Top of MATERIAL PROVIDED
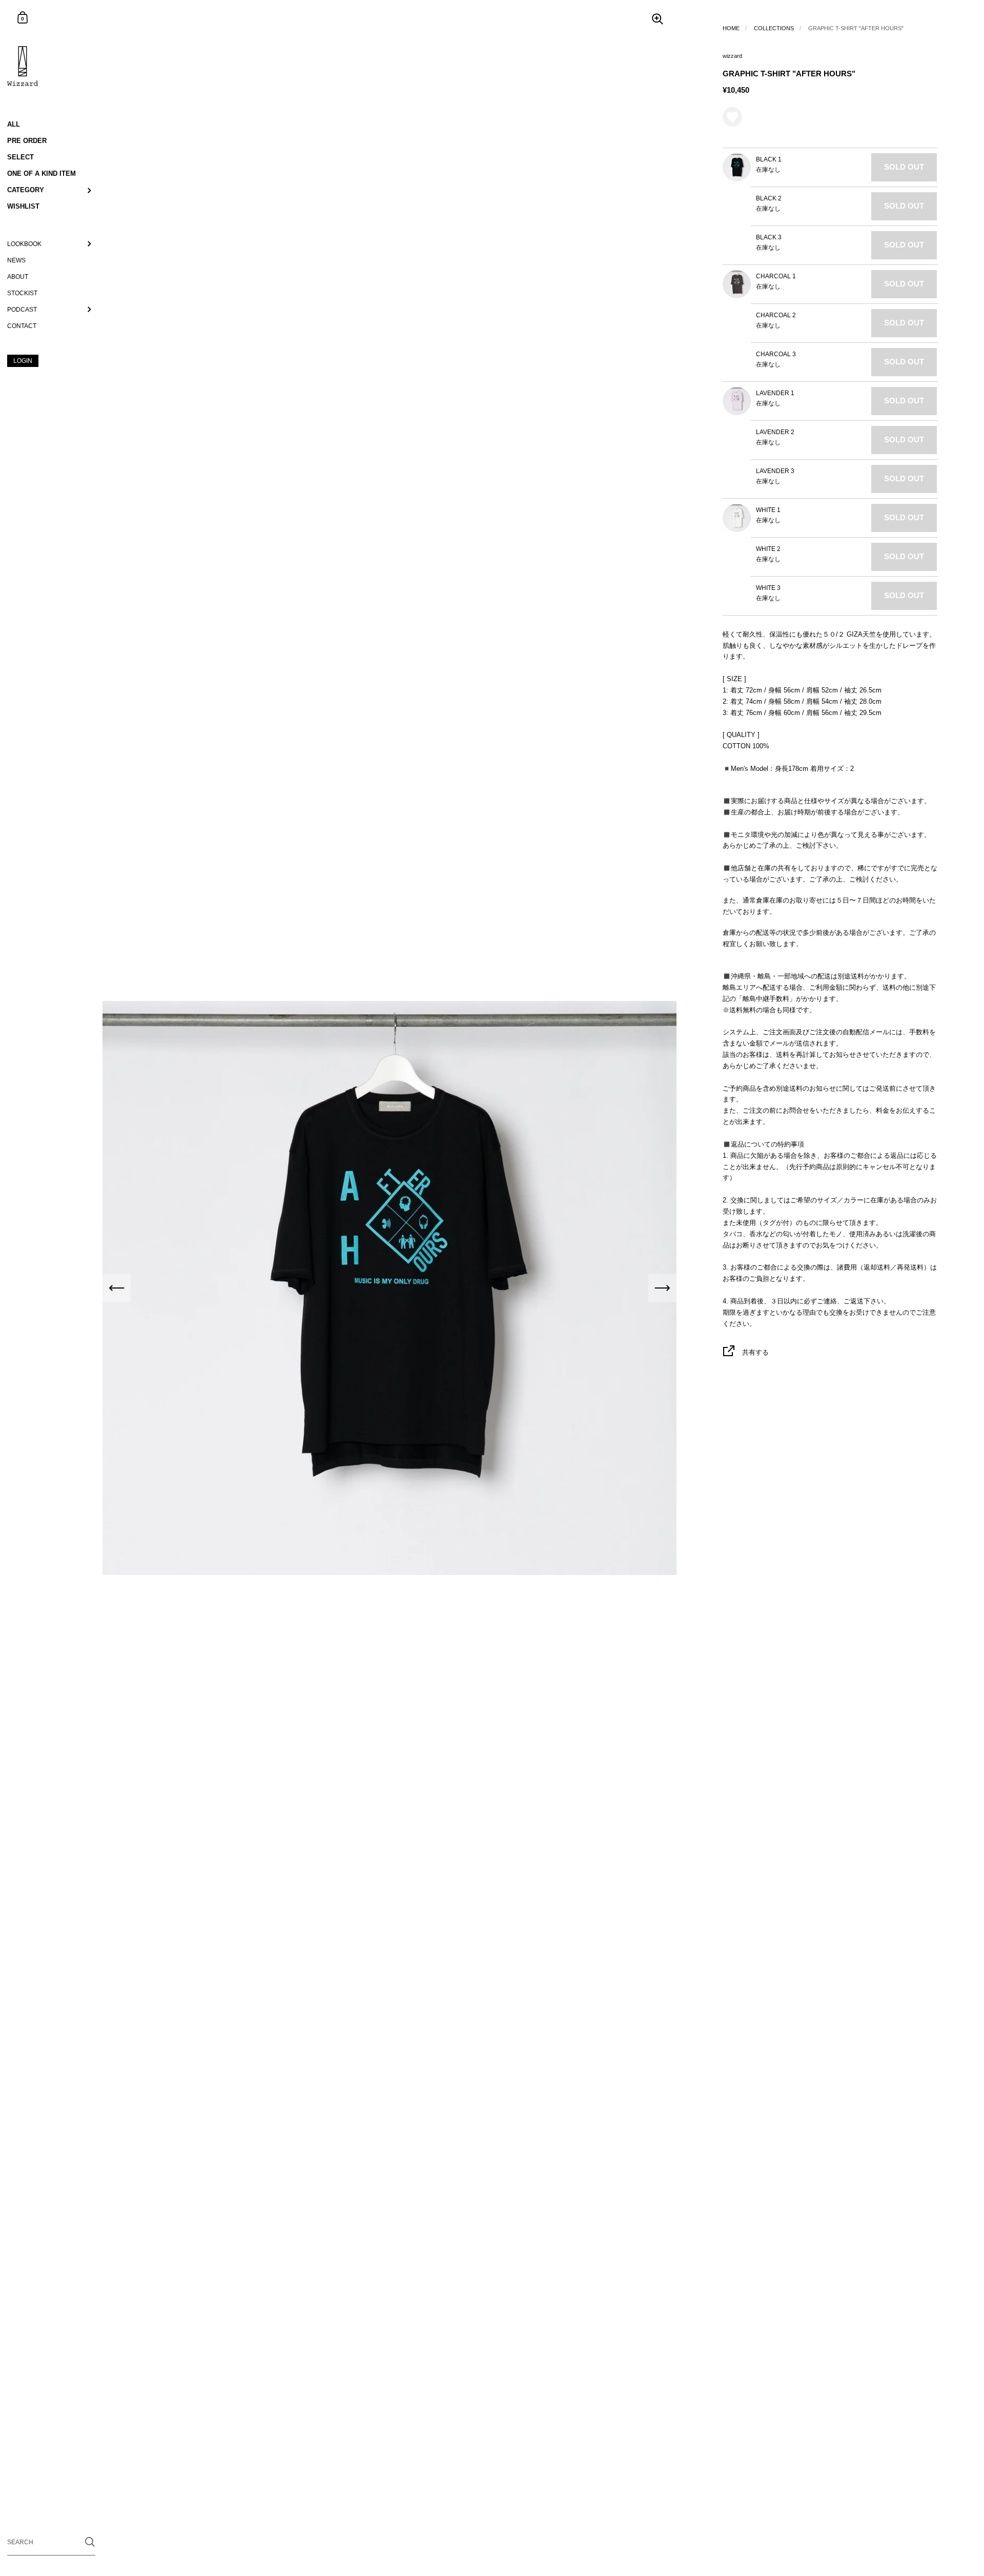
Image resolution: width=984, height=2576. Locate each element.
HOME (731, 28)
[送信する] (90, 2542)
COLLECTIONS (774, 28)
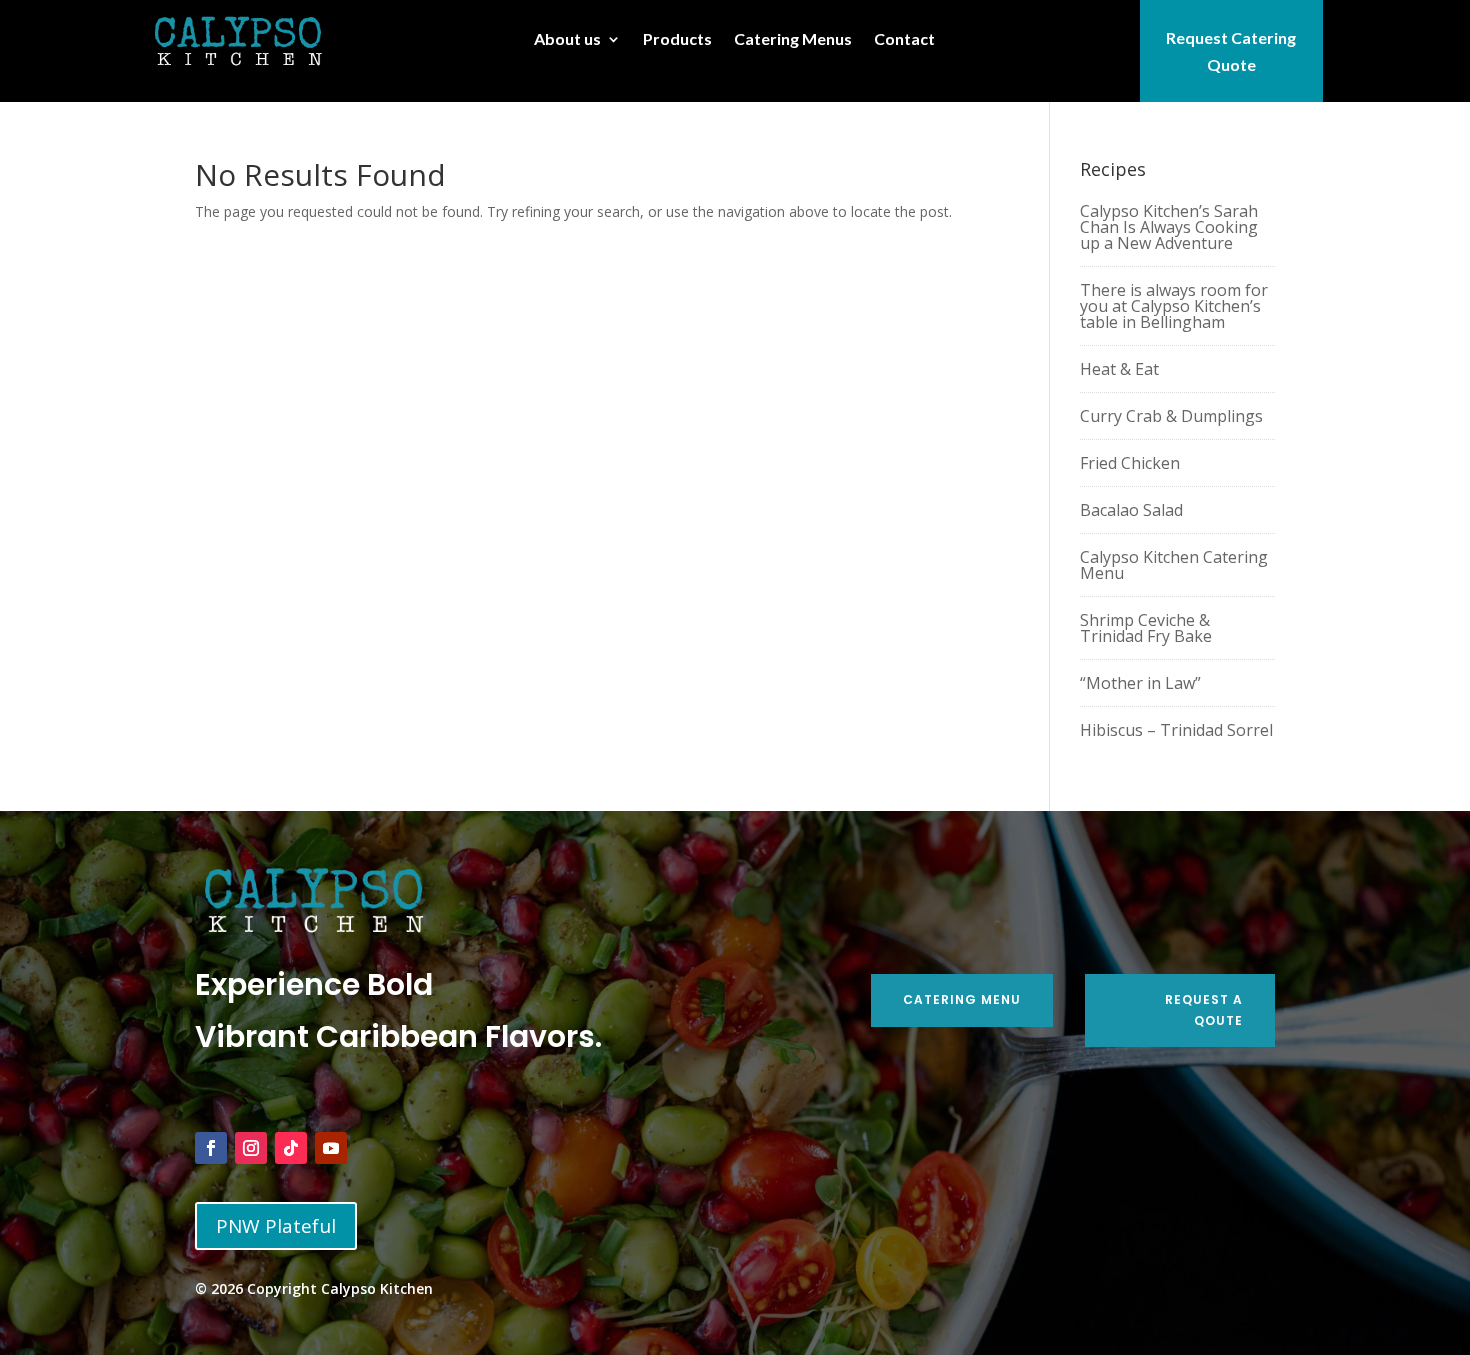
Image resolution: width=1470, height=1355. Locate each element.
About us (567, 40)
Bottom of MATERIAL PROVIDED
**WHAT THE TASK ASKS**
Starting from the line with "Image resolution: width=1470, height=1355.", write out every remaining line of the data above exactly, the final line included, and nothing before it.

**RESPONSE**
Image resolution: width=1470, height=1355. Locate each element.
About us (567, 40)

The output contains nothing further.